# What needs to be done:
Whenever a line below includes the word "agent", copy that line.

# Provided data:
'''

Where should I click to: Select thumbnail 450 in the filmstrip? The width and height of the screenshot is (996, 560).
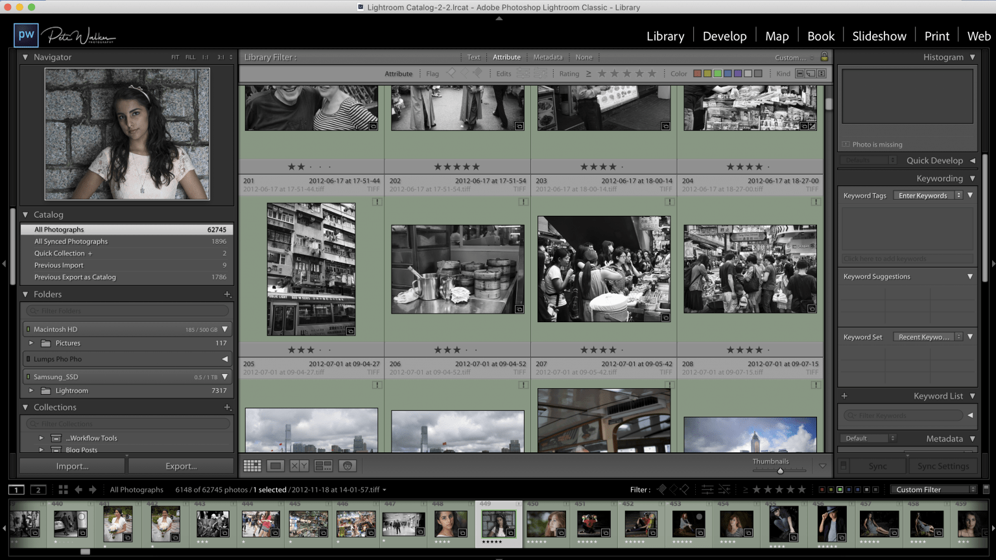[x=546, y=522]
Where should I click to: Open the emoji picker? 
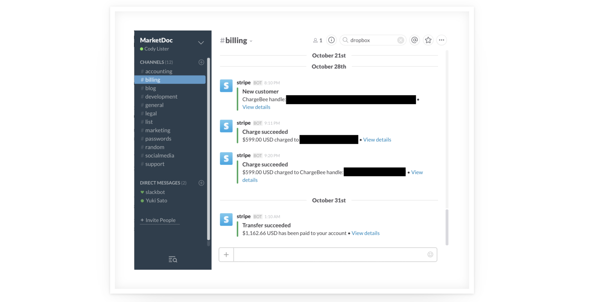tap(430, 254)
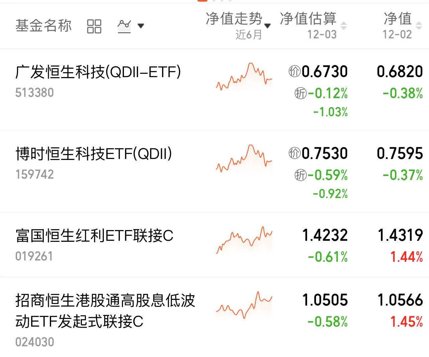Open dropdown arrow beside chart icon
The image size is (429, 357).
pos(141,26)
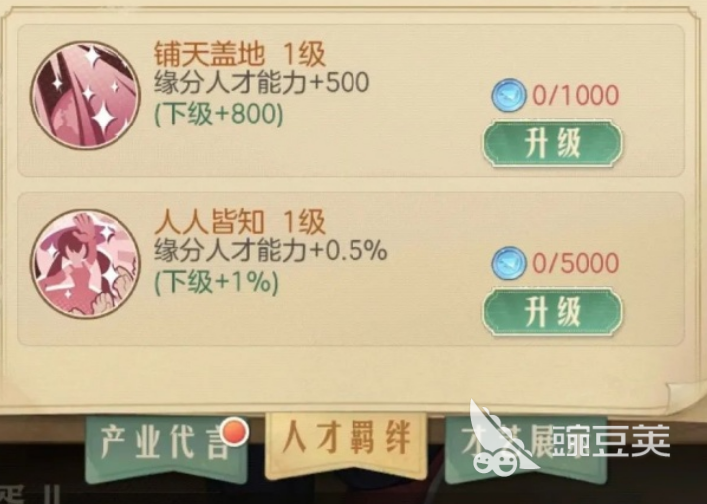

'''
'''

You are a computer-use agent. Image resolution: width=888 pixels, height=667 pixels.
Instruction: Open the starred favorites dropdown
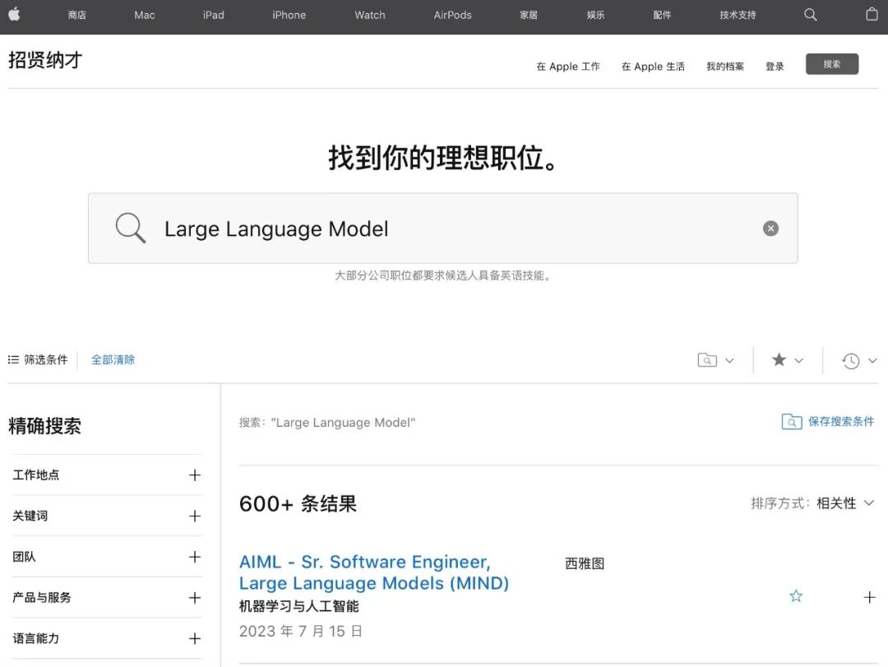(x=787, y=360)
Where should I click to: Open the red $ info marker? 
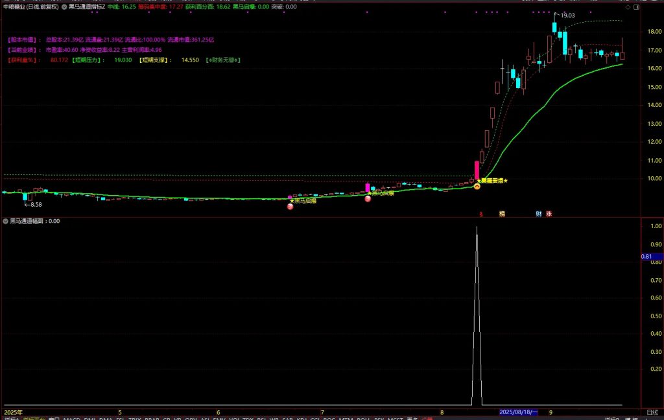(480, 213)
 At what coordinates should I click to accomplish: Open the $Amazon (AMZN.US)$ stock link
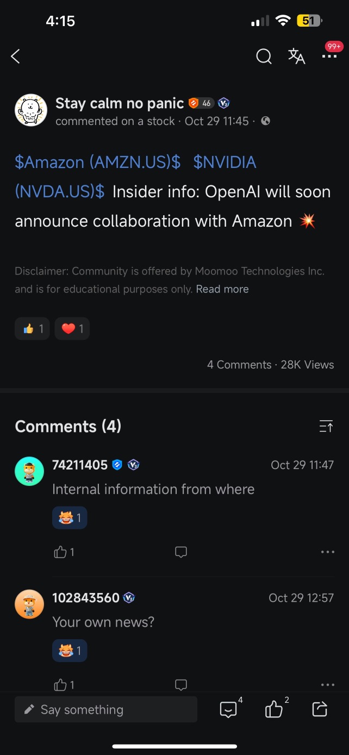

'''
'''

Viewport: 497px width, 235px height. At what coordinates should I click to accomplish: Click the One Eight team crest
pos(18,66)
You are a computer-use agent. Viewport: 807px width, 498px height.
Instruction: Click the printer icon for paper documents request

'''

# Task response:
You are a computer-use agent. Image resolution: width=888 pixels, height=667 pixels.
You are a computer-use agent. Viewport: 807px width, 498px height.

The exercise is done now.